Former President Bill Clinton has collected $16 million from taxpayers since leaving office in 2001, according to Politico.
From 2000 to 2014, Clinton collected more than any other modern president, beginning with Gerald R. Ford, even when adjusting for inflation.
The Former Presidents Act allows former presidents money for staff, office space and for pension and health costs, among other things.
The act was passed in 1958 to “maintain the dignity” of the presidency by subsidizing the correspondence of former commanders in chief and keeping them from falling on hard times, like those faced by Harry S Truman. After leaving office in 1953, Truman acknowledged that he was living largely off proceeds from the sale of his father’s farm.
Truman took a very different view of how a president should monetize the fame of being in office. He said:
“I could never lend myself to any transaction, however respectable, that would commercialize on the prestige and dignity of the office of the presidency.”
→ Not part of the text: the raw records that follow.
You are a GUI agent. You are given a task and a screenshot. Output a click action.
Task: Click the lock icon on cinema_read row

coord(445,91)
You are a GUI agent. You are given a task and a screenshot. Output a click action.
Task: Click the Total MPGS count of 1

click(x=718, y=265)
The money is administered by the U.S. General Services Administration, which helps manage the basic administrative and purchasing decisions for other federal agencies.
But, while Bill Clinton has collected more money than other former presidents, he also has the highest net worth, at $38 million, of the four most recent past presidents, according to one 2012 estimate by ABC News.
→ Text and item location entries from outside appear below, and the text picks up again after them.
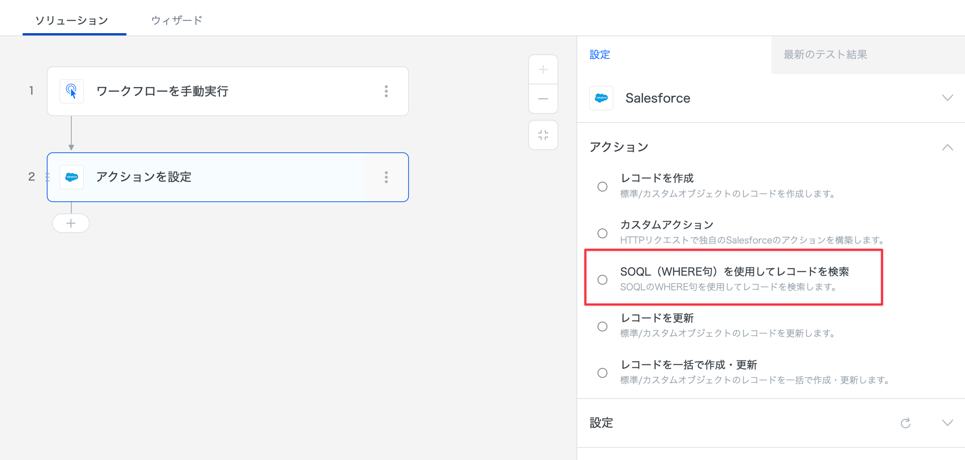This screenshot has width=965, height=460.
Task: Select レコードを更新 radio option
Action: pyautogui.click(x=602, y=326)
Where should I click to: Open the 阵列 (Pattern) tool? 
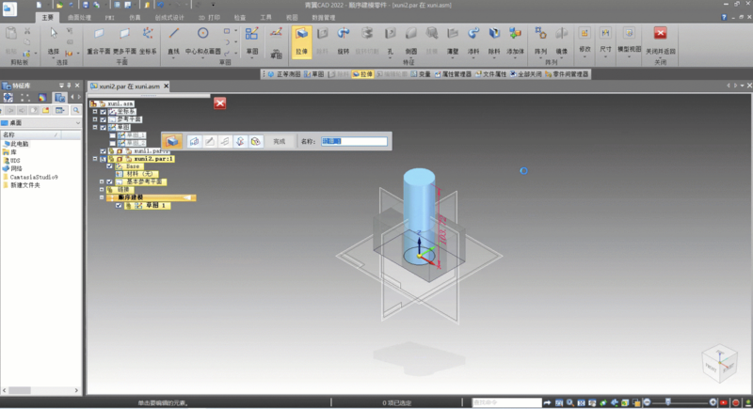540,38

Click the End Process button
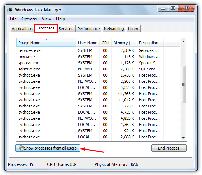point(169,148)
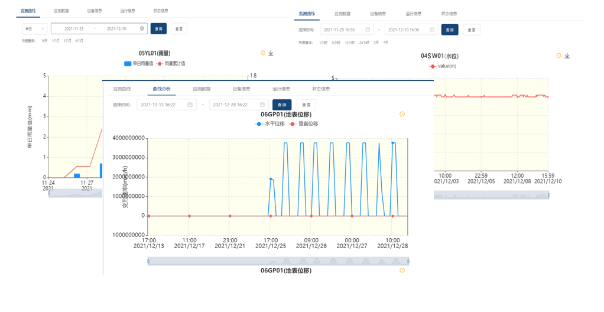Open calendar icon in 2021-12-13 16:22 field
This screenshot has height=312, width=604.
coord(190,105)
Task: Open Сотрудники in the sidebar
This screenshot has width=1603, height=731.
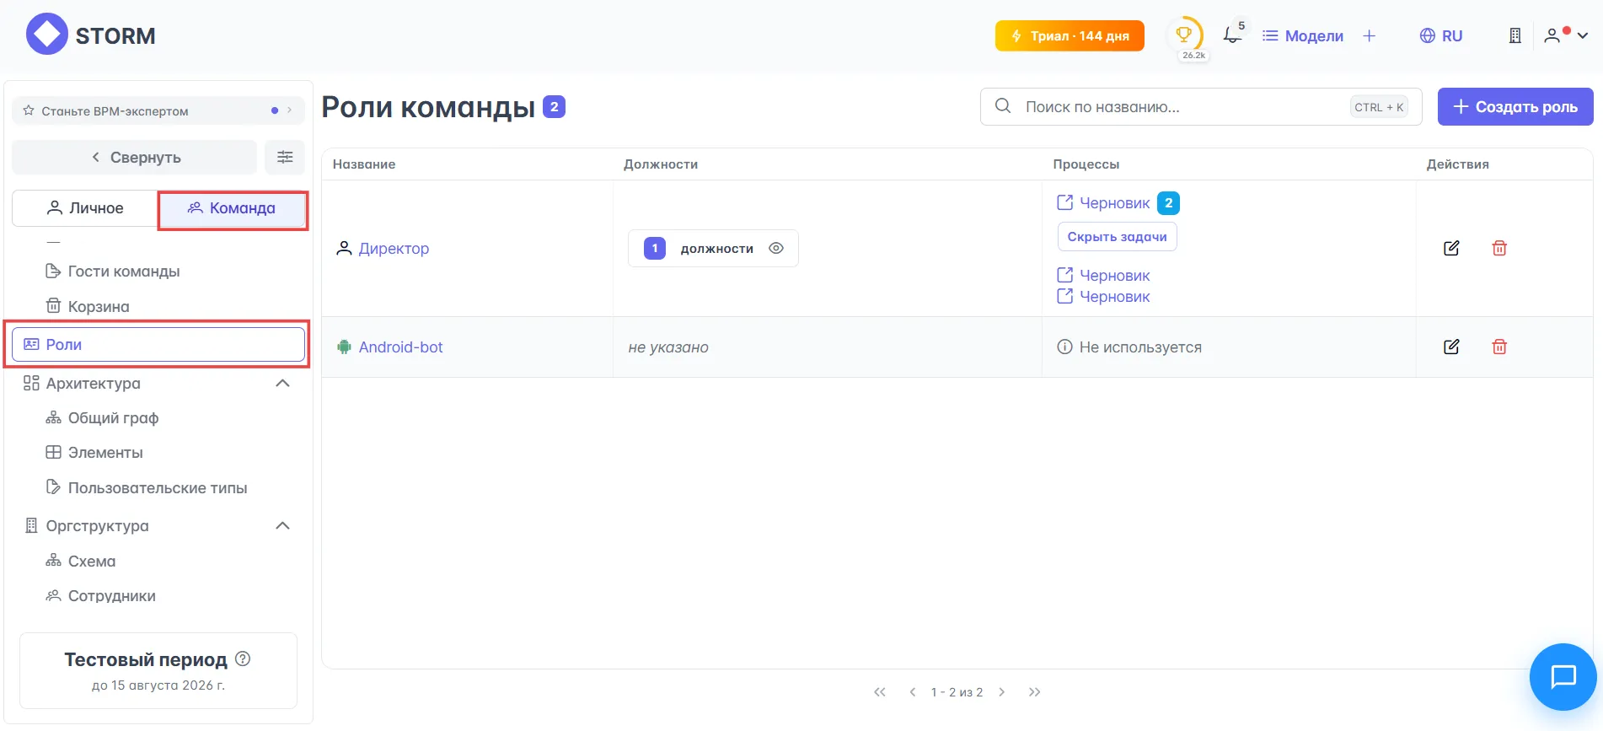Action: (111, 596)
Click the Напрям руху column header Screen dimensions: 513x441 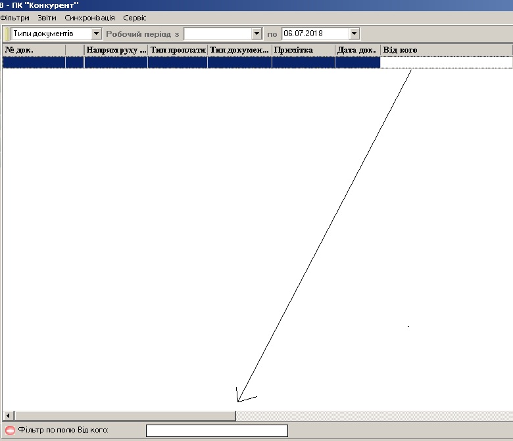116,50
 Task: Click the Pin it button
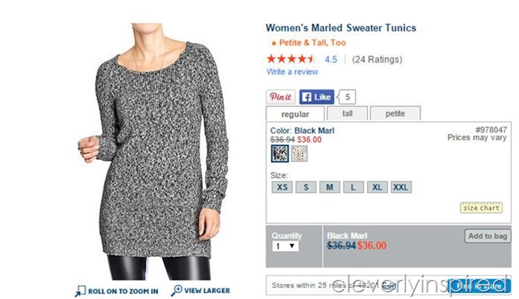[x=281, y=97]
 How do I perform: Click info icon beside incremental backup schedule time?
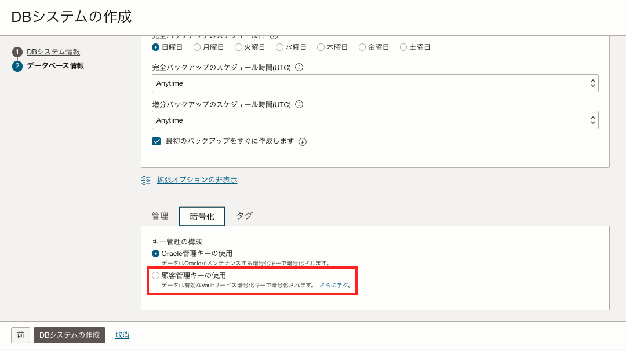point(299,105)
With more politicians entering politics as millionaires — more than half of the members of Congress in 2014 were millionaires — it seems unlikely that another former president will struggle financially as Truman did.
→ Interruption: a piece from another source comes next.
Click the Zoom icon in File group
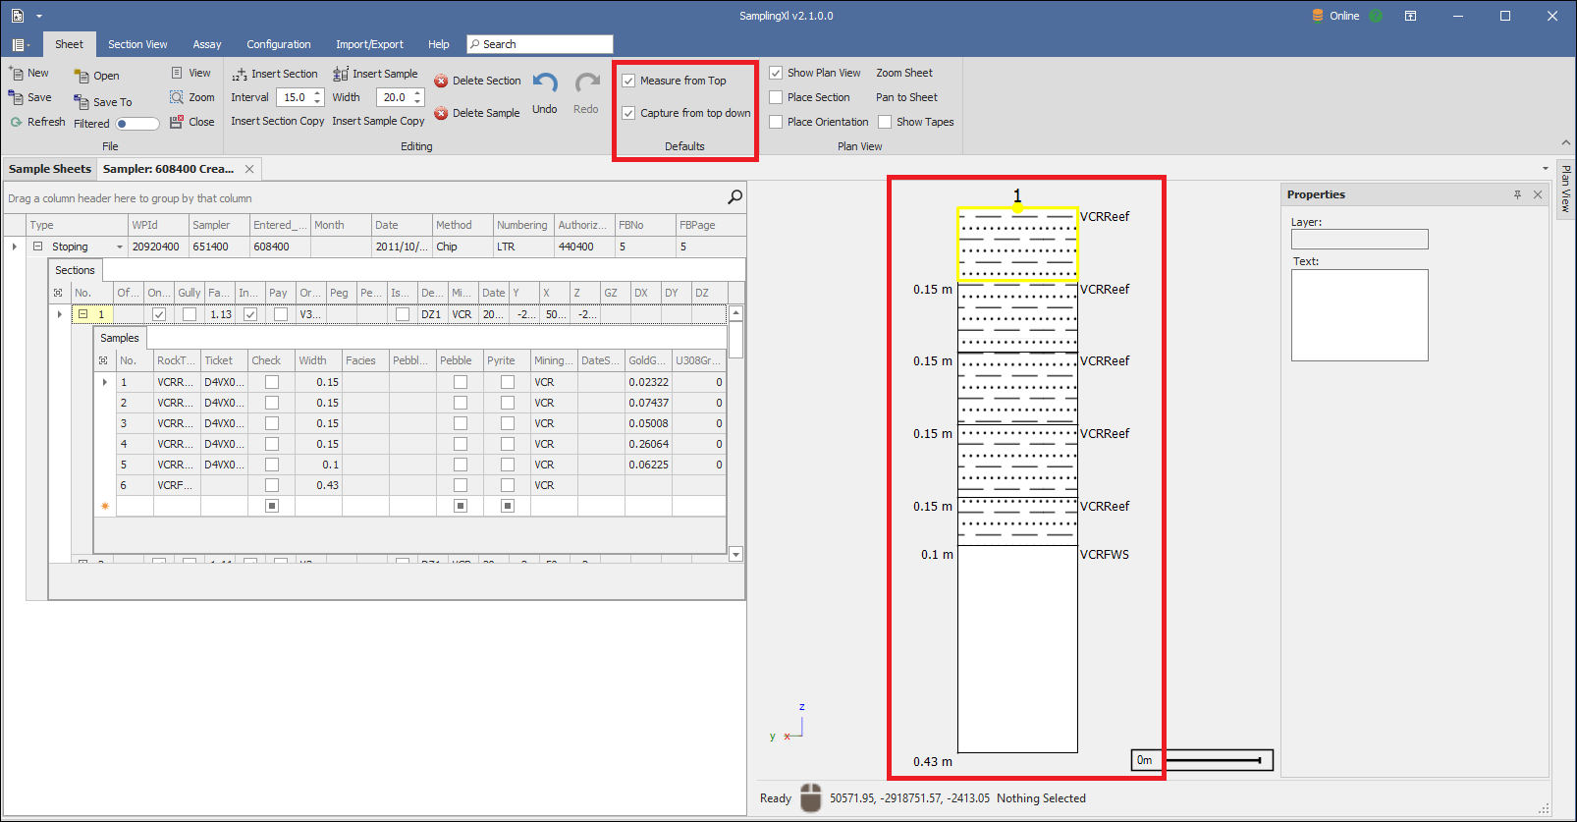The image size is (1577, 822). (177, 97)
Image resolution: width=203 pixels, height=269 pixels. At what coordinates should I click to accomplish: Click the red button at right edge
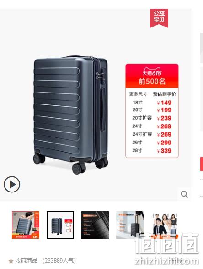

From another Politico story:
The speaking circuit was especially good to Bill Clinton, who earned nearly $52 million from it, including millions in foreign income. And the two books each [Bill and Hillary Clinton] penned yielded more than $40 million, including an eye-popping $15 million advance paid to Bill Clinton for his 2004 autobiography, “My Life.” That’s $3 million more than what had been previously reported – which at the time was believed to be the largest book advance ever.
Hillary Clinton’s two books – the autobiography “Living History” and “It Takes a Village” – yielded $10.5 million.